> **WHAT YOU SHOULD DO**:
Extend the passage on stratospheric temperature trends, picking up after its last sentence.

-- begin TEXT TO READ --

Stratospheric Temperature Trends

Temperature changes in the stratosphere are an important component of global change, and are closely linked to understanding the behavior of stratospheric ozone. ACD scientists helped organize an updated assessment of stratospheric temperature trends, based on analysis of historical radiosonde (balloon), satellite and lidar measurements. This work was performed over the last several years in collaboration with a group organized under the WCRP SPARC (Stratospheric Processes And their Role in Climate) Program. Radiosonde measurements cover altitudes up to approximately 27 km, with reasonable global coverage of the stratosphere since the late 1960’s. Satellite measurements of stratospheric temperature are available from the series of NOAA operational instruments beginning in 1979, including the Microwave Sounding Unit (MSU) and the Stratospheric Sounding Unit (SSU). Constructing time series of satellite data requires combining results from 13 separate operational satellites since 1979, and is a complex problem because of differences in instrument calibration, drifting and decaying satellite orbits, and other details. Radiosonde data are also plagued by changes in instrumentation and observational practices that hamper the detection of small climate-related changes. Our analyses compared results for six different radiosonde data sets, incorporating a variety of homogeneity adjustments to account for such artificial changes.

-- end TEXT TO READ --
-- begin ENTRIES --

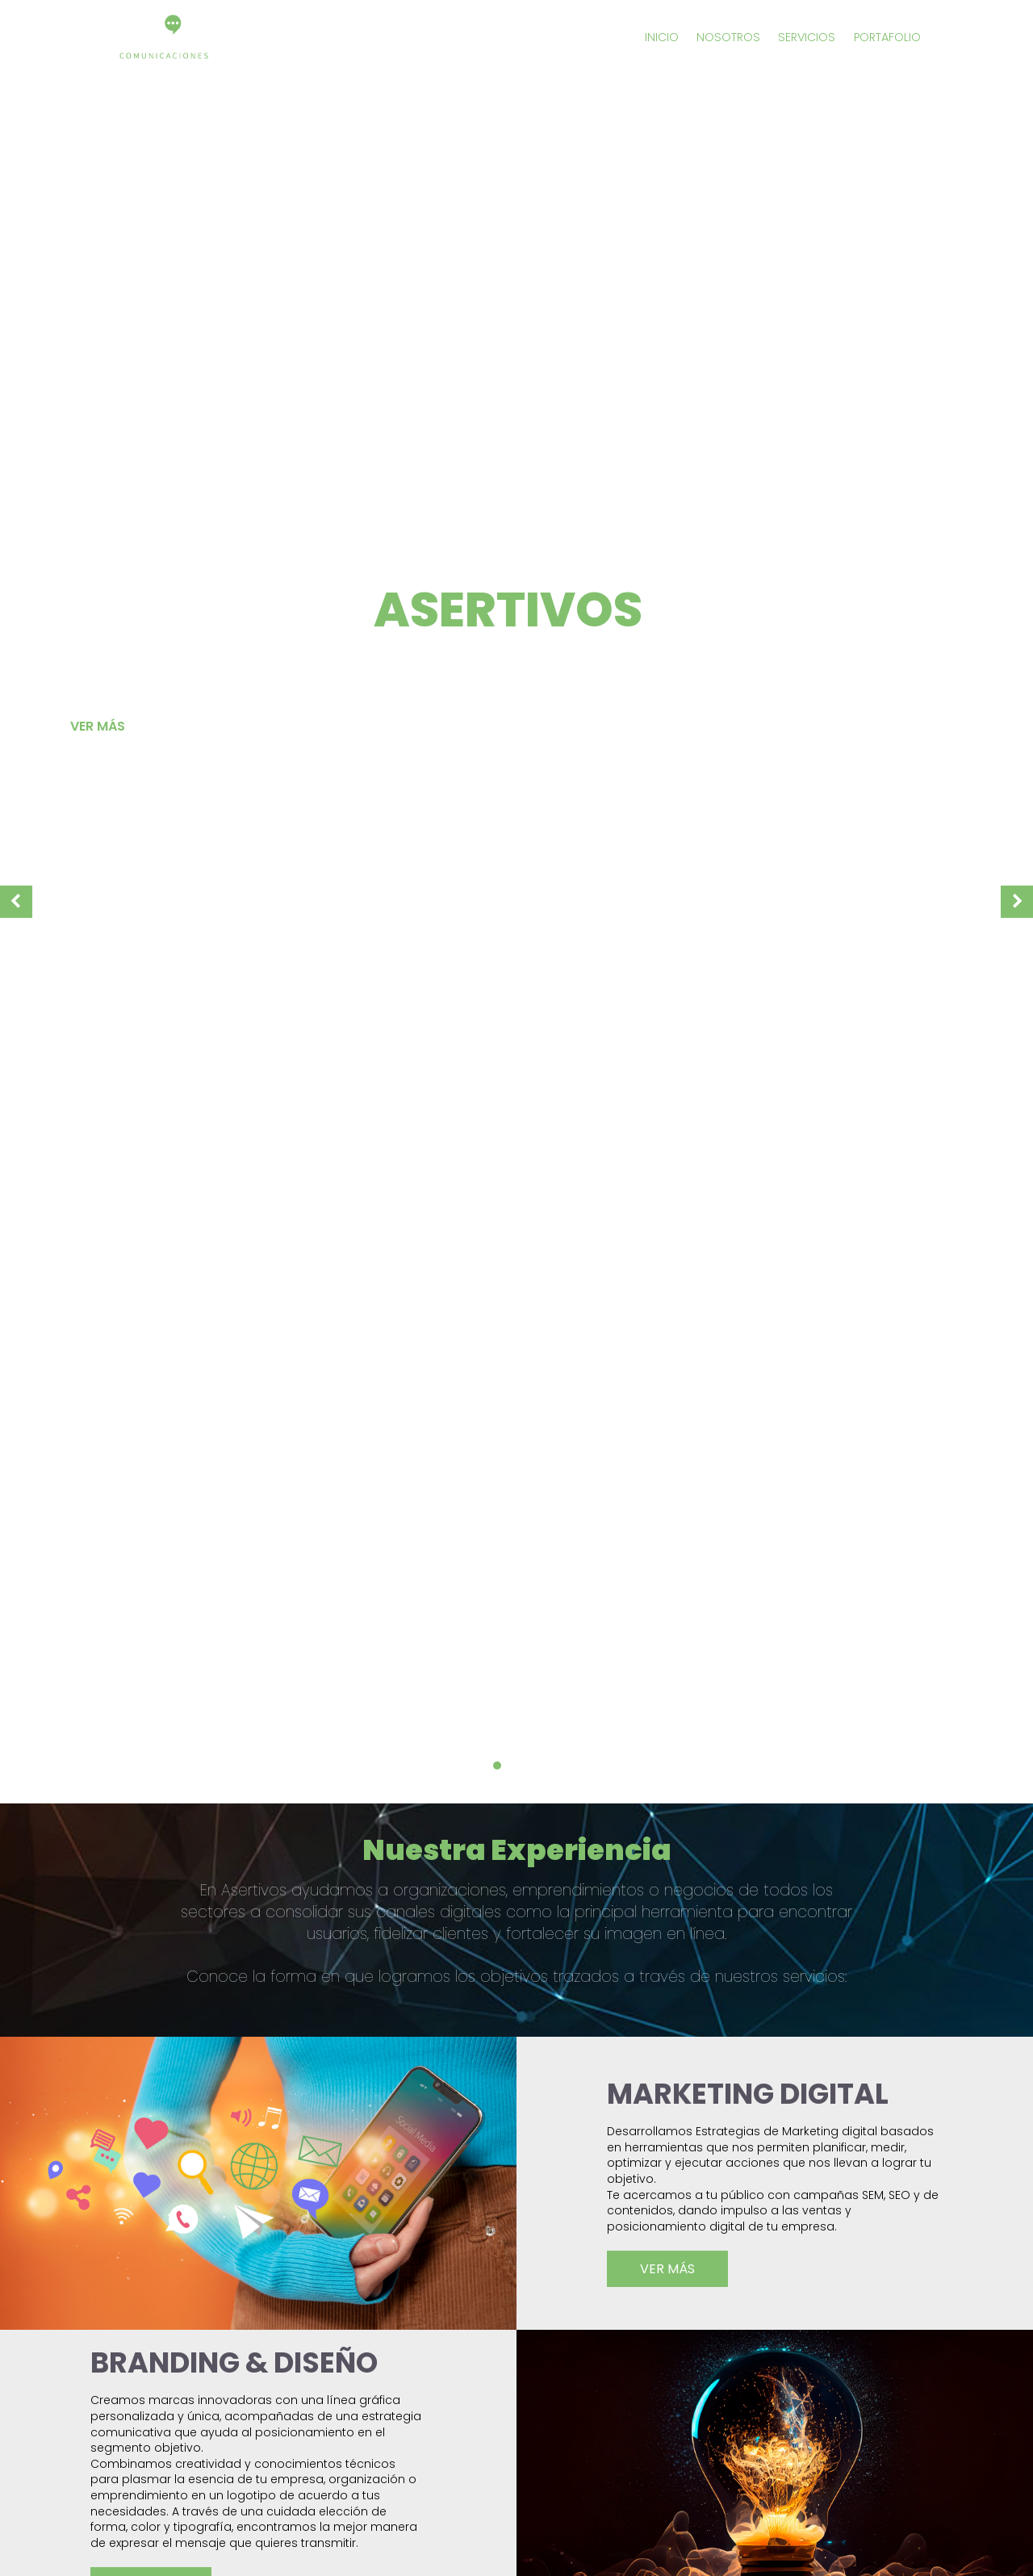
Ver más (97, 726)
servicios (806, 37)
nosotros (728, 37)
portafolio (887, 37)
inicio (662, 37)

-- end ENTRIES --

> **ANSWER**:
Results

Time series of stratospheric temperature anomalies from satellite data (Fig. 1) show overall cooling during 1979-2005. The time series are punctuated by transient warming events associated with the large volcanic eruptions of El Chichon (1982) and Mt. Pinatubo (1991), which persist for approximately two years. The overall cooling ranges from ~-0.5 K/decade in the lower stratosphere (~20 km), to over -1K/decade in the upper stratosphere (40-50 km). These values can be compared with warming in the lower atmosphere (troposphere) over the same period of order 0.1-0.2 K/decade. The time series in Fig. 1 show that the stratospheric changes are not monotonic, but more step-like in nature; note that stratospheric temperatures have been relatively constant over the recent decade 1995-2005.

Figure 1: Time series of near global mean stratospheric temperature anomalies derived from satellite observations. Each curve shows results from separate instrument channels, which correspond to different altitudes in the stratosphere. Results are shown for MSU channel 4 (lower curve), and a series of SSU channels covering the middle to upper stratosphere. Dashed lines denote the timing of the volcanic eruptions of El Chichon (1982) and Mt. Pinatubo (1991).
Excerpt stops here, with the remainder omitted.